Electric-vehicle leader Tesla is experiencing a slowdown in EV sales, marking its lowest quarterly deliveries since 2022. This decline represents the company's first year-over-year quarterly drop since 2020 and its largest miss compared to analyst expectations. The recent quarter reveals that Tesla is not immune to the industry-wide slowdown in electric vehicle sales that has affected its competitors since the latter half of 2023.
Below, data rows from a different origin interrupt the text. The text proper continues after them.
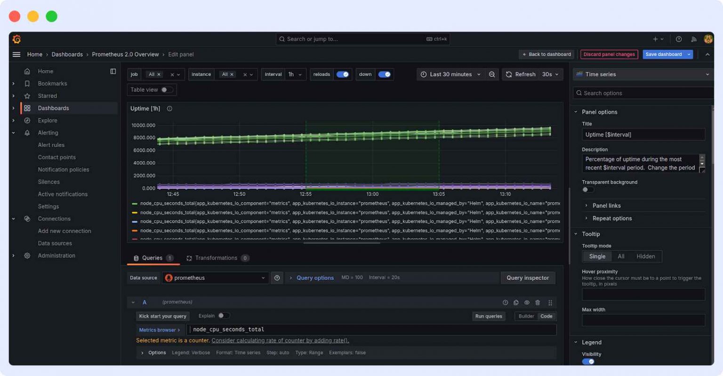This screenshot has height=376, width=723.
Task: Click the Back to dashboard button
Action: pyautogui.click(x=546, y=54)
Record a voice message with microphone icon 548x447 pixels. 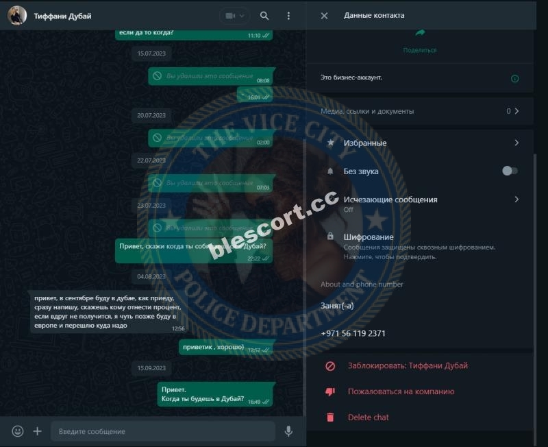[x=288, y=431]
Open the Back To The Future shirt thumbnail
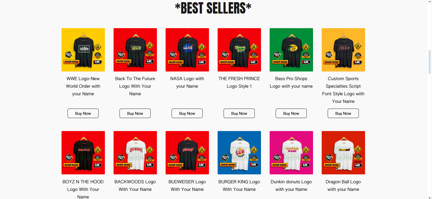Screen dimensions: 432x199 [135, 50]
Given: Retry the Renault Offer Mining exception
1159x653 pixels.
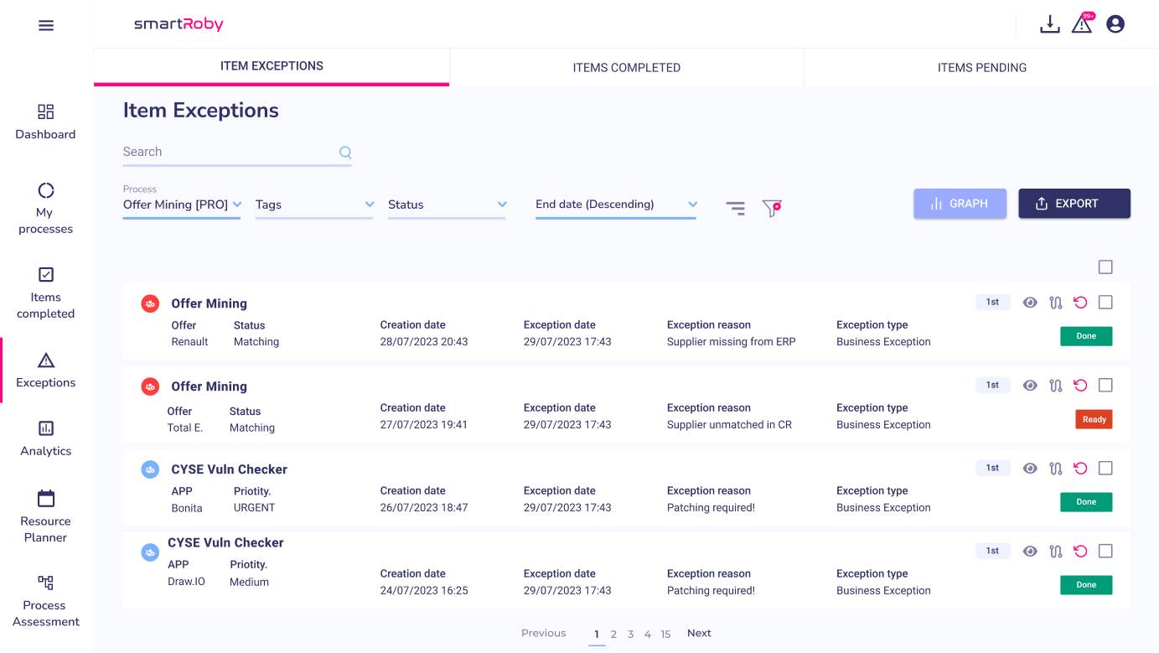Looking at the screenshot, I should click(x=1080, y=302).
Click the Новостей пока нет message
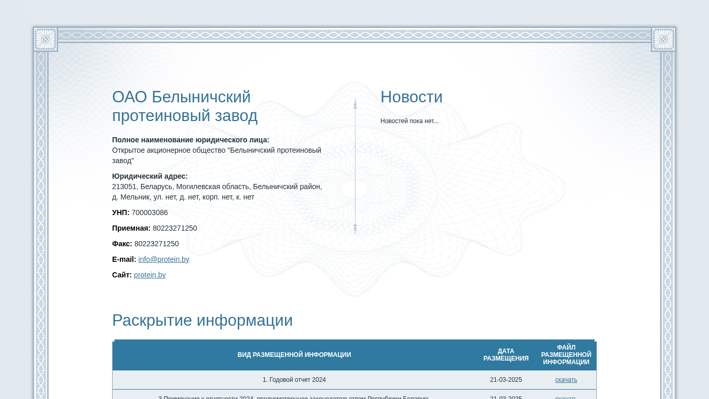 (409, 121)
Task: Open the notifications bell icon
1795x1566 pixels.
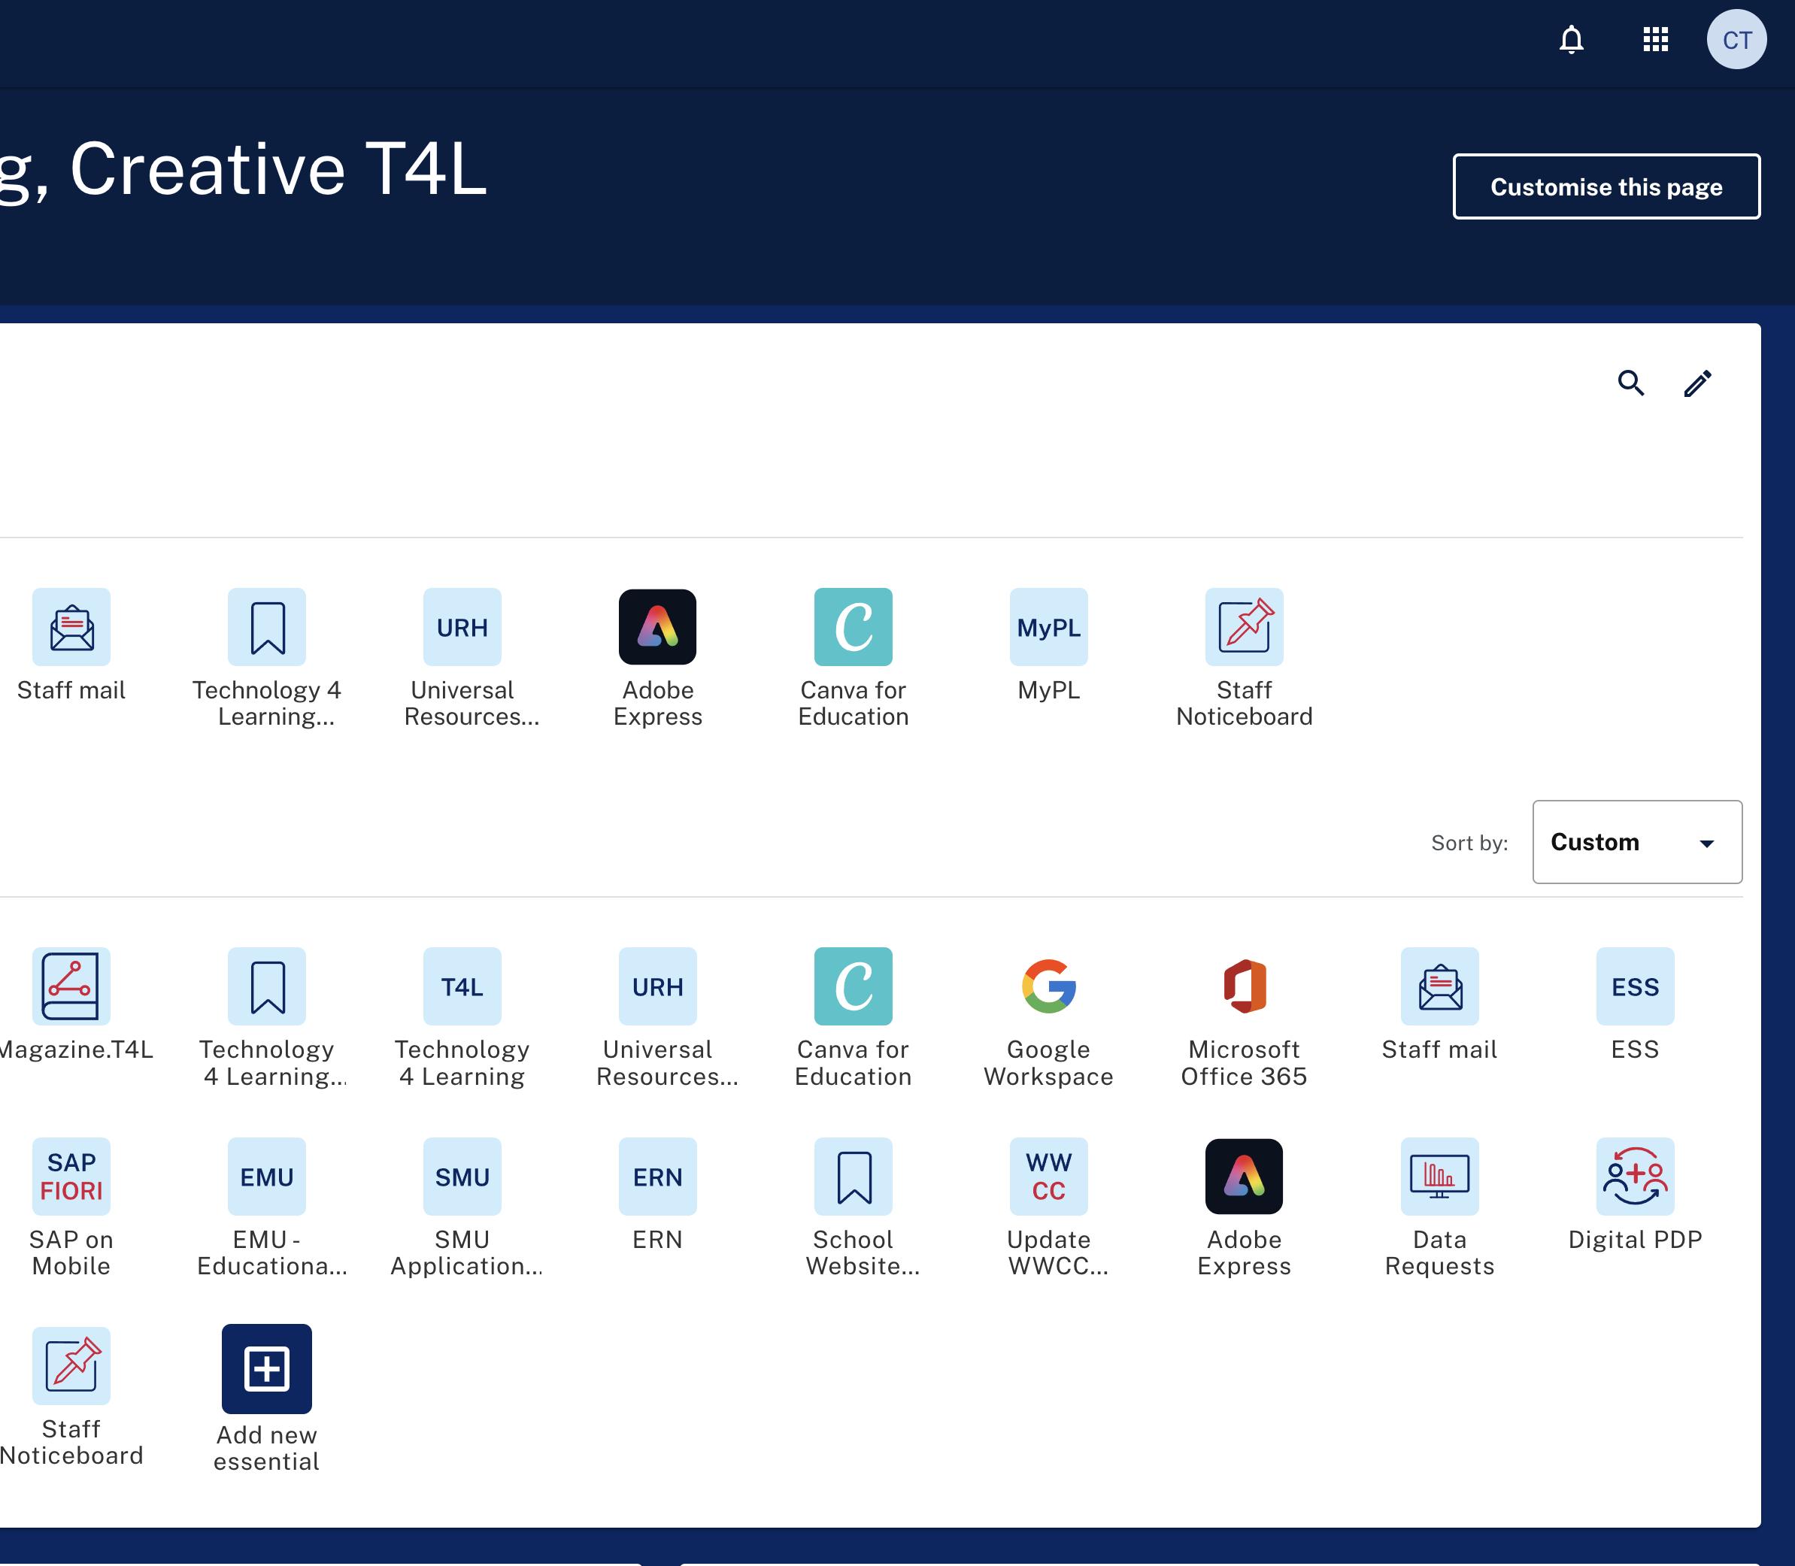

Tesla has traditionally adjusted to the evolving demographic of electric vehicle shoppers by leveraging its profit margins to lower prices. However, even its more affordable models, the Model 3 and Model Y, witnessed a 10% decrease in deliveries compared to the same period last year and a 20% drop from the previous quarter. This decline suggests that simply reducing prices may not be sufficient to attract the newest wave of electric car buyers.
A study by Boston Consulting Group indicates that the next generation of EV buyers prioritize factors such as vehicle running costs and purchasing from well-established legacy brands. Many of these consumers are turning to hybrids, a segment in which Tesla does not currently operate. The study forecasts high demand for hybrids in mass-market and premium sedans, coupes, and crossovers, areas where Tesla holds a strong position.
According to BCG, only one vehicle currently aligns with consumer preferences in terms of price, range, and charging time: Hyundai's Ioniq 6, with Tesla's Model 3 closely following. Tesla attributes part of the Q1 delivery decline to production slowdowns related to the rollout of its updated Model 3 and overseas factory closures.
Analysts express concerns about Tesla's performance in Q1, with some suggesting a potential demand issue beyond production bottlenecks. The company's upcoming earnings conference call on April 23 will provide an opportunity for stakeholders to seek clarification from Elon Musk himself.